Puis de la cour bourdonnante quelques instants plus tôt il ne resta plus que l'homme au chapeau, Eva et Alistair. La place s'étant vidée, les pas dans la neige témoignant du groupe qui l'avait tout juste piétinée, je remarquai le jeune humain blond aux yeux bleus et au visage fin, paré d’un sabre lui aussi et d’une tenue entièrement renforcée pour le combat. Il se tenait à l’une des entrées de la cour, au côté d’un vieil homme, et se porta justement à notre rencontre.

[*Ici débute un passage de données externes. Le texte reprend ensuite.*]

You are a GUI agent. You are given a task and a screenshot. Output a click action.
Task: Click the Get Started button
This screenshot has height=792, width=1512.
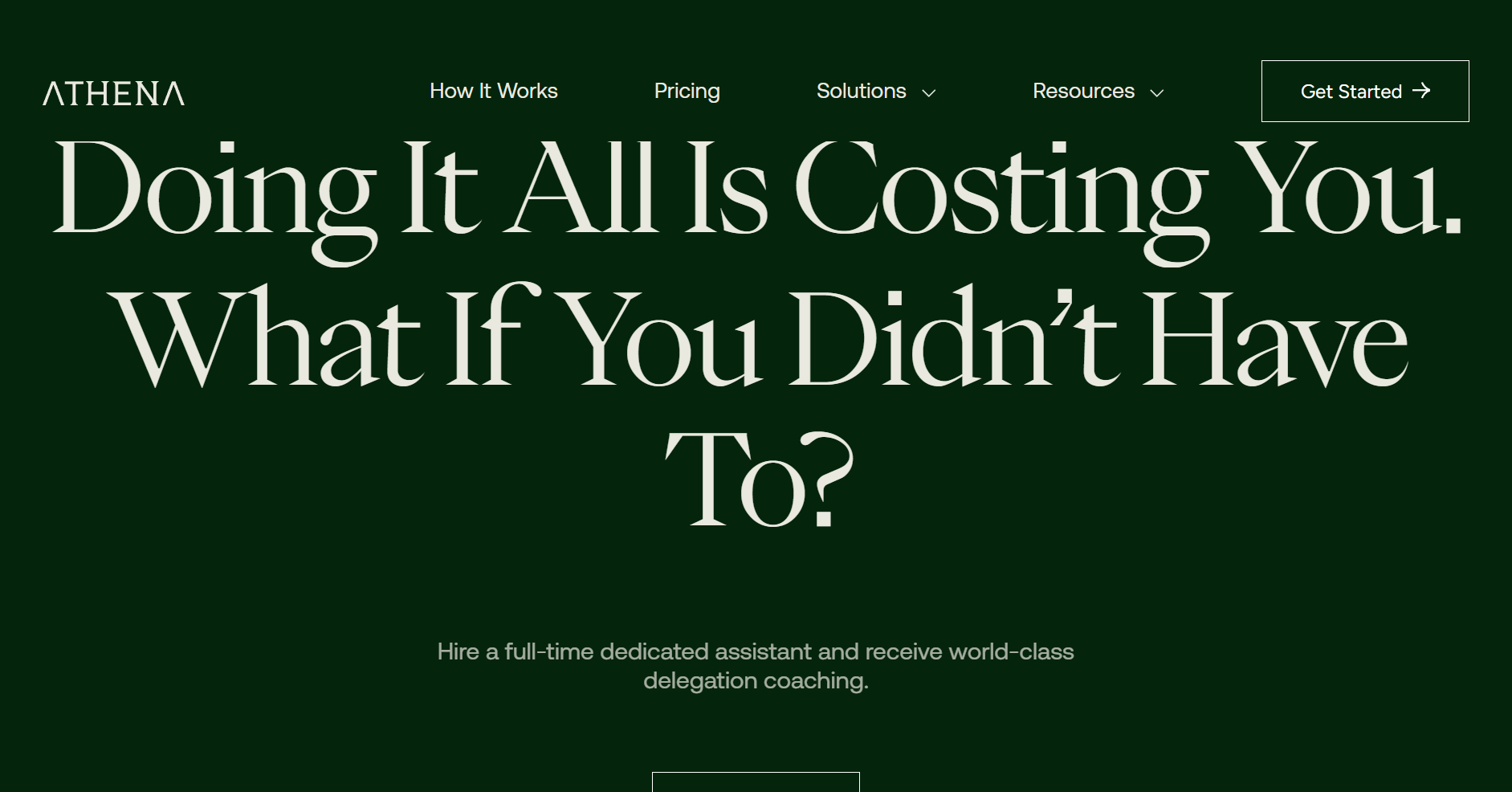pyautogui.click(x=1365, y=91)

- Je pars pour Nagorin avec vous ! Il faut sauver ces gens ! Il se saisit d’un de son propre sifflet et appela à son tour un cheval. Montez derrière moi, fit-il à l’homme au chapeau, puisque je n’ai aucune idée où chercher les survivants. Nous irons donc à Nagorin, le plus près possible des survivants afin de les faire monter deux à la fois sur les chevaux ailés que nous invoquerons.
Je regardai tour à tour les trois individus et Alistair. Il fallait aller à Nagorin. Etaient-ils à eux seuls capables de mener la mission à bien ? Mais si nous étions plus nombreux, c’était autant de risques supplémentaires de se faire repérer et d’amputer les défenses de Fan-Ming… Il y avait tant à faire… Il restait Esclar’Olth et l’évacuation des cités.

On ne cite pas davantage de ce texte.